Aduuhhh." Merintih kesakitan saat kakiku sepertinya terkilir. Untung saja motorku dilepaskan dan jatuh ke kiri sedangkan aku ke kanan. Sebuah tangan tiba-tiba menyentuh kakiku dan membuatku berteriak lagi.
"Awhhhhh aduuhhh sakit." Kleeeeekkkk
"Awwwwwwhhhhhhhhh."
"Coba berdiri." Aku langsung menyentuh kaki yang baru saja diluruskan oleh Dokter Sam yang kini sudah berjongkok di depanku.
"Mana bisa ini kan sakit." Tapi Dokter Sam kini malah beranjak berdiri dan tetap menatapku.
"Ya tolongin atau gimana ih." Kuulurkan tangan untuk minta bantuan Dokter Sam. Dan Dokter Sam masih hanya terus menatapku. Tidak bergerak sedikitpun untuk menyentuh tanganku.
"Ih dokter kejem." Aku akhirnya berusaha berdiri tapi kemudian menunduk untuk menatap kakiku yang tidak terasa sakit sedikitpun. Bahkan kini aku mencoba meloncat dan meloncat lagi. Lalu tersenyum lebar.
"Eh dok enggak sakit. Kok bisa ya?" Aku langsung menyentuh tangan Dokter Sam secara refleks dan mengguncangkannya.
"Ah makasih makasih." Dokter Sam langsung mengibaskan tangannya dan kini melangkah mundur. "Aku tunggu di ruanganku."
"Hah?" Aku masih menatap Dokter Sam yang dengan santainya langsung pergi begitu saja. Meninggalkanku sendiri di halaman puskesmas ini.
"Ih dasar singa kutub. Bantuin kek. Di papah atau gimana. Kan dia yang kuat aku jatuh. Dasar." Aku menggerutu saat akan mengangkat motor.

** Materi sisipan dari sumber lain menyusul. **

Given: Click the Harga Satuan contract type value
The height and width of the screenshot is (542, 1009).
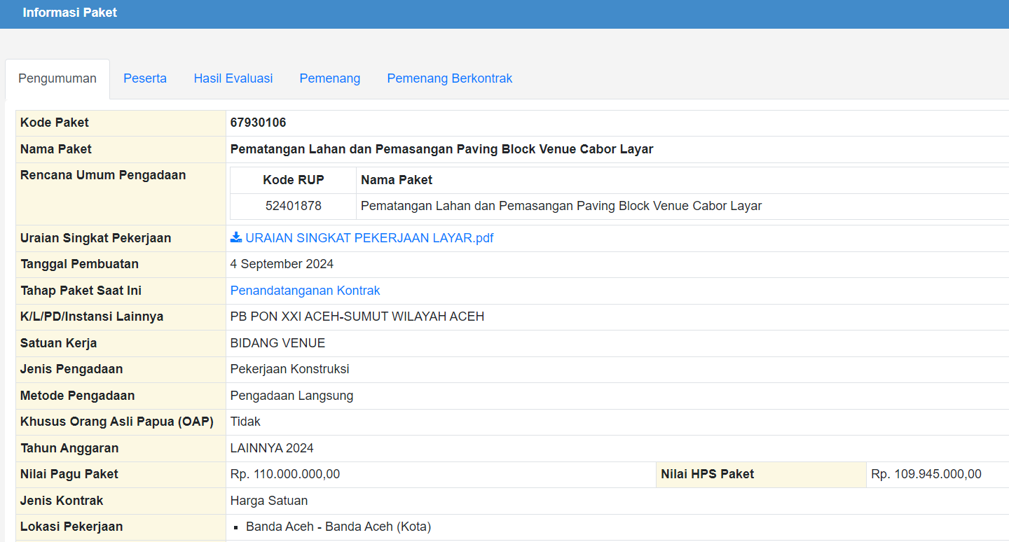Looking at the screenshot, I should click(269, 501).
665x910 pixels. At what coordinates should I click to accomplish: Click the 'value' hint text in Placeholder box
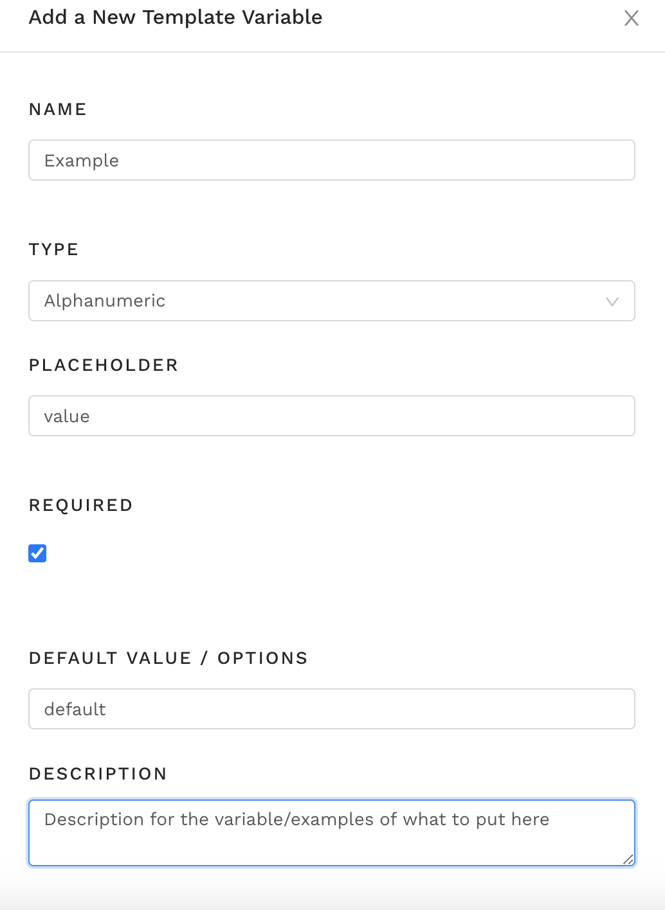67,416
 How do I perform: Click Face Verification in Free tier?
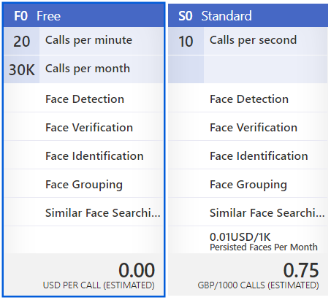pos(89,128)
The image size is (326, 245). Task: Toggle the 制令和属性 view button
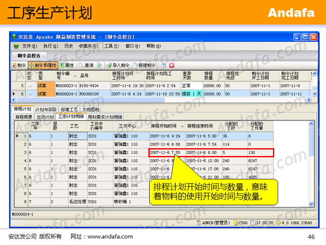click(43, 65)

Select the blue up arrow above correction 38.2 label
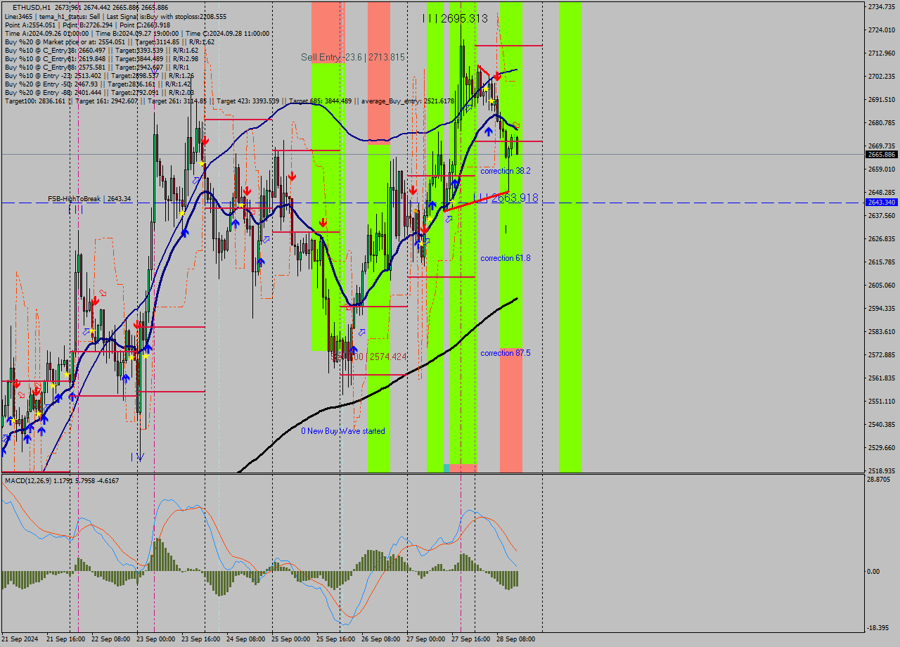[489, 131]
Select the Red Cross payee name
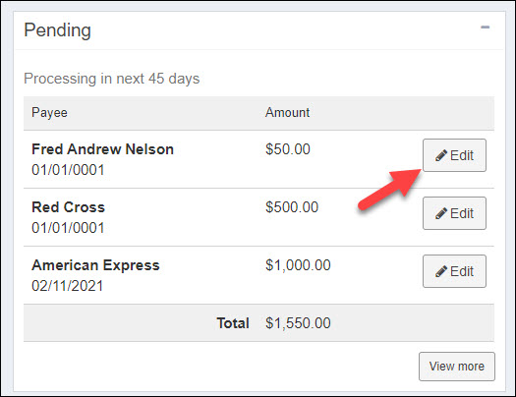 [68, 207]
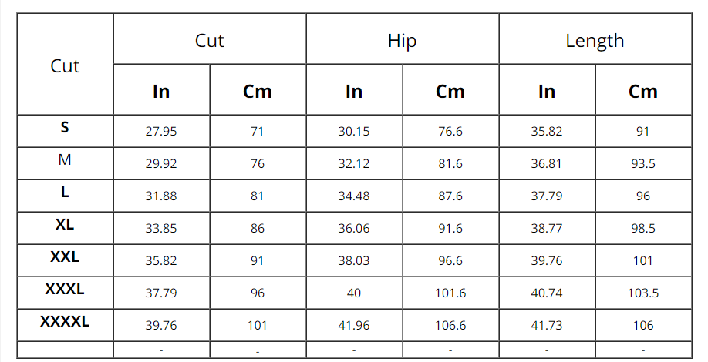Select the 38.03 hip inches cell

click(x=354, y=261)
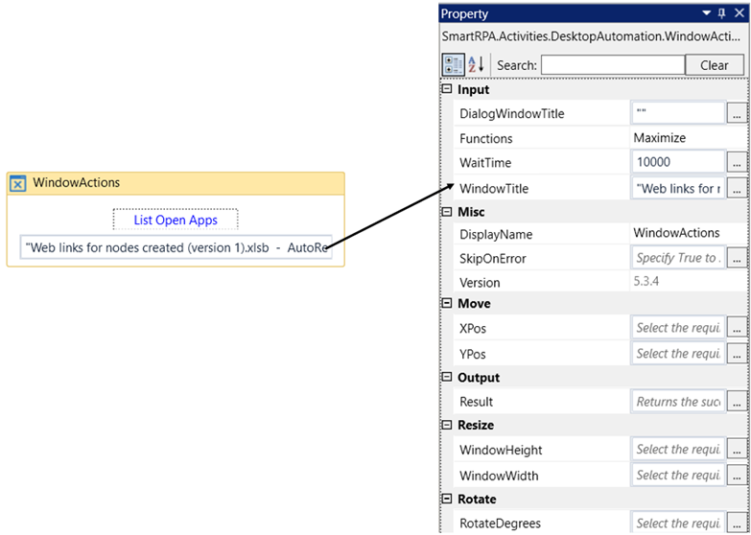Screen dimensions: 751x535
Task: Click the Clear search button
Action: point(714,65)
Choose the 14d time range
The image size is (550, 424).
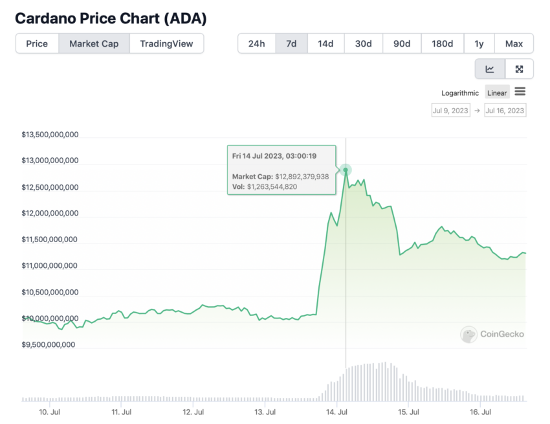tap(326, 43)
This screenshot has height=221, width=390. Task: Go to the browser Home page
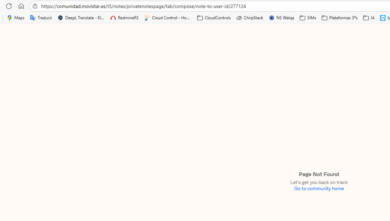pos(21,6)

Tapi aku terkejut lagi karena melihat motorku sudah tegak.
"Loh tadi kan kamu jatuh juga kan? Siapa yang negakin kamu?" Kutunjuk-tunjuk motor berwarna pink itu. Terlalu bingung.
"Singa kutub itu?" kuggelengkan kepala. Lalu menuntun motor kembali ke tempat parkir. Puskesmas memang sudah sepi. Dan aku merasa horor harus ke ruangan Dokter Sam lagi.
*****
"Duduk dan diam." Aku hanya menatap Dokter Sam yang kini mencuci tangan di wastafel memunggungiku. Aku sendiri baru saja sampai di dalam ruangan Dokter Sam dengan sedikit malas. Tanpa membantah akhirnya aku duduk. Tidak mau cerewet lagi. Percuma bicara dengan pria dingin.
Tiba-tiba dokter Sam berbalik dan melangkah ke arahnya. Dan langsung bersimpuh di depanku. Aku sendiri sekarang menunduk dan panik saat Dokter Sam tiba-tiba menyentuh kakiku. Refleks aku berteriak lagi.
"Enggaaakk mau dok." Dan langsung mendapatkan tatapan kesal dari Dokter Sam.
"Bawel." Dokter Sam meraih perban dan juga obat yang ada di atas meja. Lalu langsung kembali fokus ke kakiku lagi.
"Dokter mau ngapain coba? Jangan m***m ya dok. Saya bisa laporin dokter kalau mau grepe-grepe saya." Dan kali ini Dokter Sam menghentikan aktivitasnya yang sedang memotong perban. Dia menatapku dengan tajam dari balik kacamatanya itu.
"Aku mau obatin kaki kamu." Aku akhirnya menunduk lagi dan melihat kaki kiriku berwarna biru lebam. Lalu menatap Dokter Sam yang sudah menunduk lagi dan mengolesi salep di lebam itu.
"Owwwhhh anuuu....Saya...Anu... aduuhhh.. "
"Diam. Berisik!" Bentakan itu sontak saja membuat aku menutup mulut. Tapi aku sangat malu kali ini. Dan merutuki kebodohanku.